- WHAT IS BEING ASKED: Recast the stretch of the records from the line containing "Click the round icon left of KDJ(9,3,3)" through the line containing "coord(474,71)" as a Markdown table with the columns Row and Line Text, numbering each row and omitting blank lines. Leave the pictures out of the table.

- RECORD EXTRACTS:
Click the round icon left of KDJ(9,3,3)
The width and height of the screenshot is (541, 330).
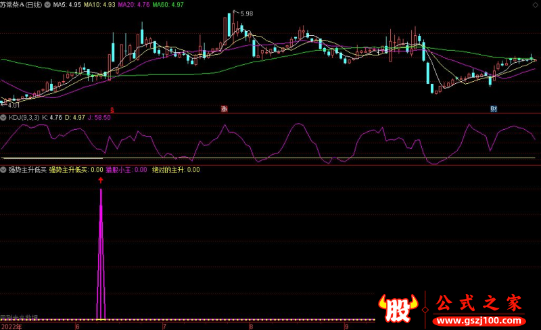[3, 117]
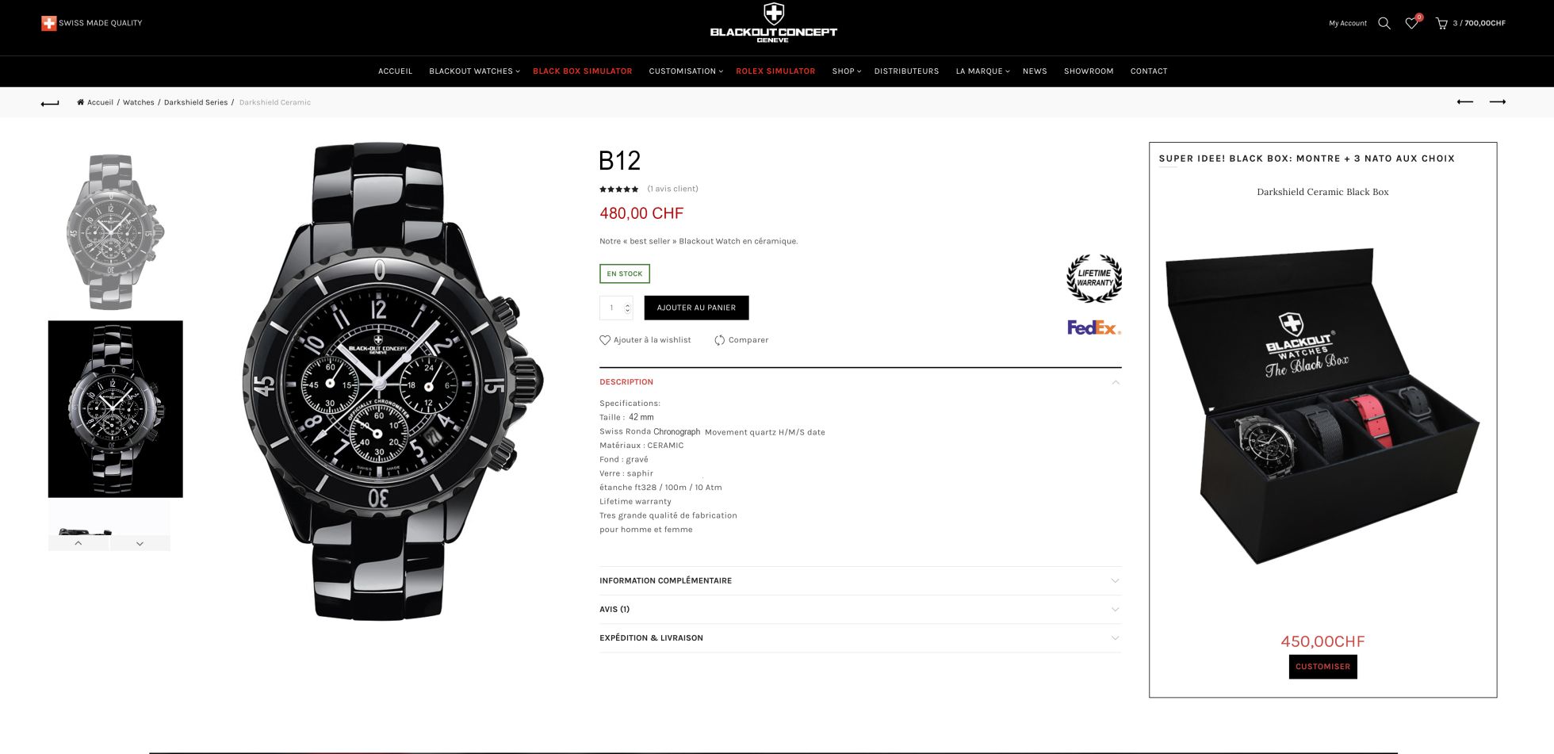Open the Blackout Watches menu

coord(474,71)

...

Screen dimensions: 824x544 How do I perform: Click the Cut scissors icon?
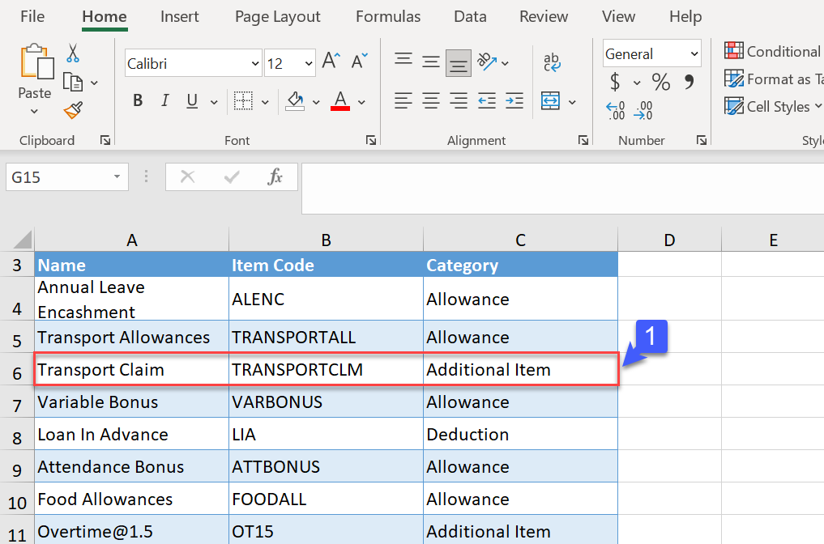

- TASK ANSWER:
| Row | Line Text |
|---|---|
| 1 | Click the round icon left of KDJ(9,3,3) |
| 2 | The width and height of the screenshot is (541, 330). |
| 3 | [3, 117] |
| 4 | Open the Blackout Watches menu |
| 5 | coord(474,71) |